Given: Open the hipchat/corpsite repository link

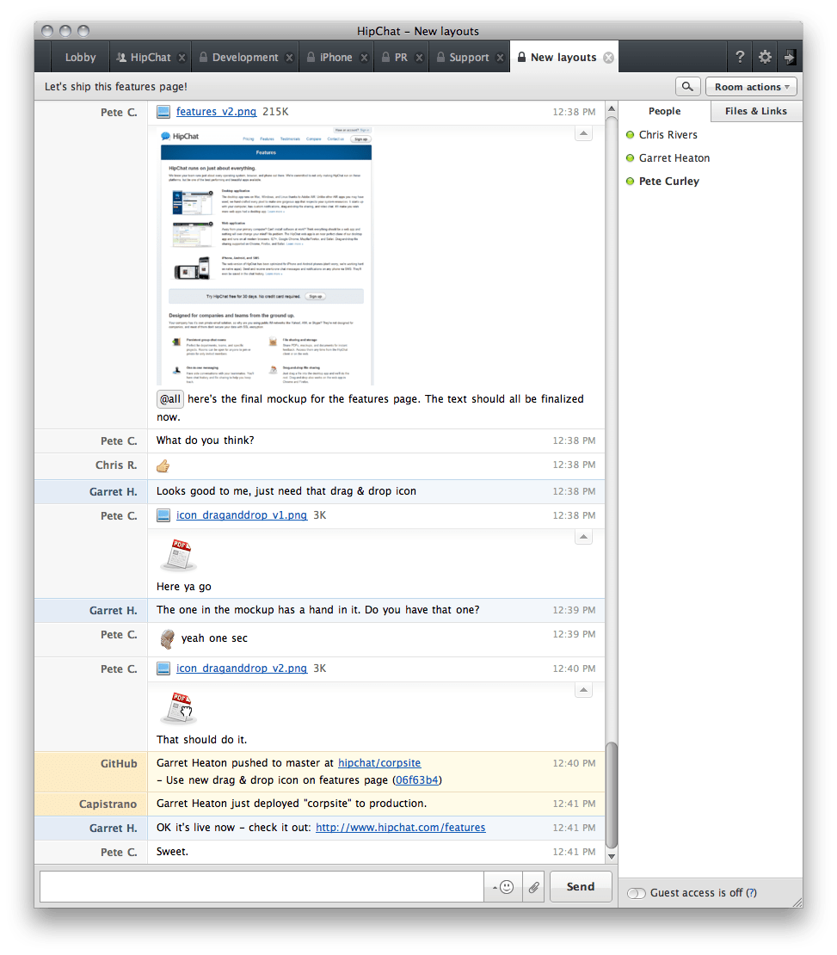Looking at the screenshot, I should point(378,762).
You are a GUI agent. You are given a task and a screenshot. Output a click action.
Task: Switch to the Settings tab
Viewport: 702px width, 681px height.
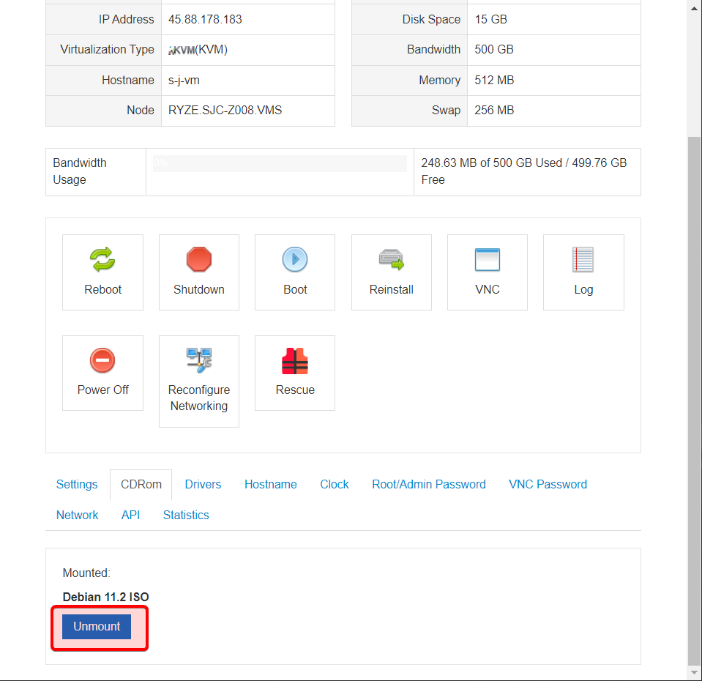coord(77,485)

§ Work request:
Only the pictures are to be dropped; all other material above must be repeated exactly.

§ Solved exercise:
Given: Open the hipchat/corpsite repository link

Looking at the screenshot, I should point(378,762).
You are a GUI agent. You are given a task and a screenshot. Output a click action.
Task: Switch to the Settings tab
Viewport: 702px width, 681px height.
coord(77,485)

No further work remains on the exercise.